- Outfielder / Pinch hitter
- Born: May 4, 1921 McKinney, Texas, U.S.
- Died: July 14, 1985 (aged 64) Houston, Texas, U.S.
- Batted: LeftThrew: Right

MLB debut
- July 20, 1945, for the Philadelphia Athletics

Last MLB appearance
- September 10, 1948, for the Washington Senators

MLB statistics
- Batting average: .222
- Hits: 2
- Runs batted in: 1
- Stats at Baseball Reference

Teams
- Philadelphia Athletics (1945); Washington Senators (1948);

= Larry Drake (baseball) =

American baseball player (1921-1985)

Larry Francis Drake (May 5, 1921 – July 14, 1985) was an American professional baseball player who played for eight seasons (1941–1942; 1944–1949), mostly at the minor league level. He appeared in five Major League games as an outfielder and pinch hitter for the Philadelphia Athletics and Washington Senators. The native of McKinney, Texas, batted left-handed, threw right-handed, stood 6 ft 1 in tall and weighed 195 lb. He attended Baylor University.

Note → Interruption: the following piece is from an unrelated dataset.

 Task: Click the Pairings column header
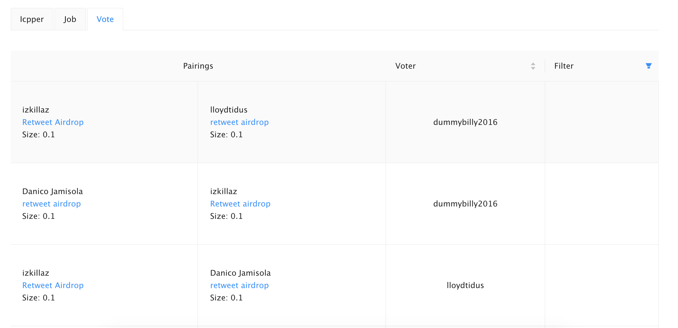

Drake played in one game for Philadelphia during the 1945 season, the last year of the World War II manpower shortage. He started the July 20 game against the Cleveland Indians in left field and struck out in his only two at bats before being replaced by a right-handed pinch hitter. He then returned to the minor leagues. Then, in 1948, he was recalled by Washington in September from the Double-A Southern Association and appeared in four games against his old team, the Athletics. On September 10, he started in right field and collected his only two Major League hits (both singles off Dick Fowler) and lone big-league run batted in, as the Athletics prevailed, 9–6.

In his five MLB games, Drake had 11 plate appearances and nine official at bats. He scored no runs, drew one base on balls and was credited with one sacrifice hit. He handled five total chances in the field without an error.